■ **WHAT YOU HAVE TO DO**
In the text on time-to-fault prediction, rewrite the part between "A comparison of" and "complex data patterns.", inclusive, putting "accuracy" in place of "precision".

■ **TEXT EXCERPT**
──────────────────────────────

Time-to-fault prediction for industrial turning machines is achieved using advanced techniques from deep learning, including LSTM, GRU, CNN, Deep-MLP, DNN, AE, and TCN in the deep learning models. Extensive training on a novel fault time prediction dataset and careful tuning of the models’ parameters have enabled these deep learning models to achieve high performance metrics, including high prediction performance and reliability. Among these techniques, the LSTM model stands out for its exceptional effectiveness in accurately predicting the time until faults occur in the industrial turning machine. The LSTM’s performance is compared using metrics such as MAE, RMSE, and R² with other deep learning models.

4.1. Deep Learning Techniques

Deep learning uses neural networks to automatically learn patterns from large datasets, improving prediction accuracy and classification. Unlike traditional machine learning, which requires manual feature extraction, deep learning models automatically identify the relevant features from raw data. This ability is especially useful for complex tasks like fault prediction, as deep learning models can handle various types of data and adapt to complex relationships within it.

A comparison of several deep learning models is presented in Table 15, including LSTM, GRU, CNN, Deep-MLP, DNN, AE, and TCN, based on three performance metrics (MAE, RMSE, and R²). These metrics are crucial for evaluating how well the models predict fault time. As shown in Figure 7, the LSTM model performs the best, with the lowest MAE of 0.83, indicating high precision in predictions. It also achieves a low RMSE of 1.62, further confirming its ability to minimize prediction errors. The GRU model, another recurrent neural network, also performs well, with an MAE of 0.87 and RMSE of 1.79. This suggests that GRU and LSTM have similar performance levels. The CNN model also performs well, with an MAE of 0.93 and the lowest RMSE of 1.52, showing its strength in capturing complex data patterns.

In contrast, the Deep-MLP model shows higher error rates, with an MAE of 1.44 and an RMSE of 1.89, suggesting it may not be the best choice for this particular task. The TCN model, with an MAE of 2.56 and RMSE of 3.97, shows higher errors, suggesting that it may not be as effective for time-to-fault prediction. The AE model has an MAE of 1.84 and RMSE of 2.71, performing between Deep-MLP and the stronger models. The DNN model, with an MAE of 1.62 and RMSE of 2.6, is competitive but still lags behind the top-performing models like LSTM and GRU.

Despite these differences in error rates, all models achieve an impressive R² value of 0.99, meaning they explain 99% of the variance in the data. This shows that all models have a strong ability to predict fault time, but LSTM performs the best in terms of minimizing errors. Overall, while all models are accurate, LSTM is the most accurate and reliable, followed closely by GRU and CNN. The Deep-MLP, DNN, AE, and TCN models demonstrate lower performance compared to the LSTM. This highlights the superior performance of the LSTM model.

──────────────────────────────

■ **AVAILABLE DATA**

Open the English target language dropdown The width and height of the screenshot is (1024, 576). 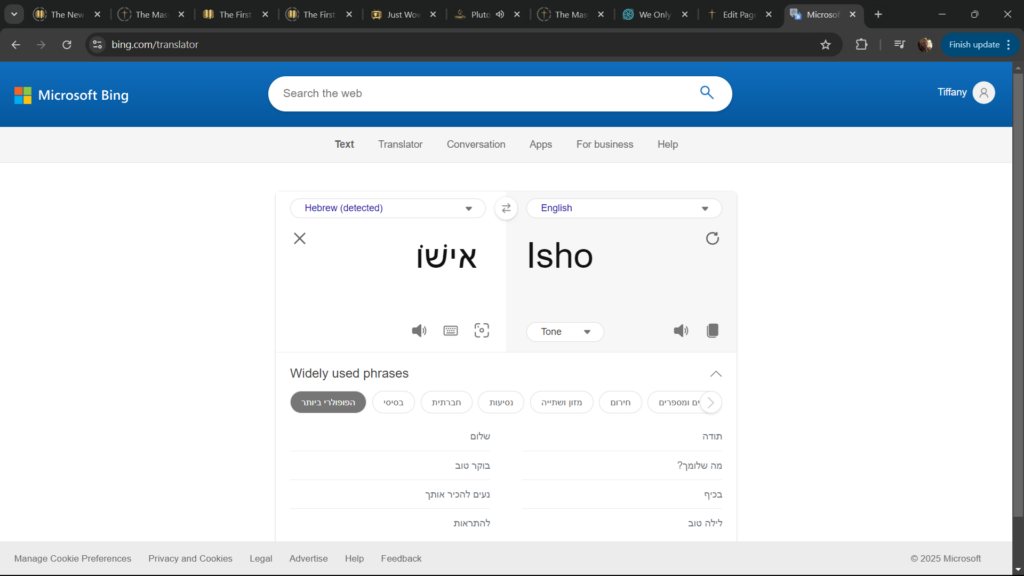coord(624,208)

──────────────────────────────

■ **ANSWER TO THE TASK**
A comparison of several deep learning models is presented in Table 15, including LSTM, GRU, CNN, Deep-MLP, DNN, AE, and TCN, based on three performance metrics (MAE, RMSE, and R²). These metrics are crucial for evaluating how well the models predict fault time. As shown in Figure 7, the LSTM model performs the best, with the lowest MAE of 0.83, indicating high accuracy in predictions. It also achieves a low RMSE of 1.62, further confirming its ability to minimize prediction errors. The GRU model, another recurrent neural network, also performs well, with an MAE of 0.87 and RMSE of 1.79. This suggests that GRU and LSTM have similar performance levels. The CNN model also performs well, with an MAE of 0.93 and the lowest RMSE of 1.52, showing its strength in capturing complex data patterns.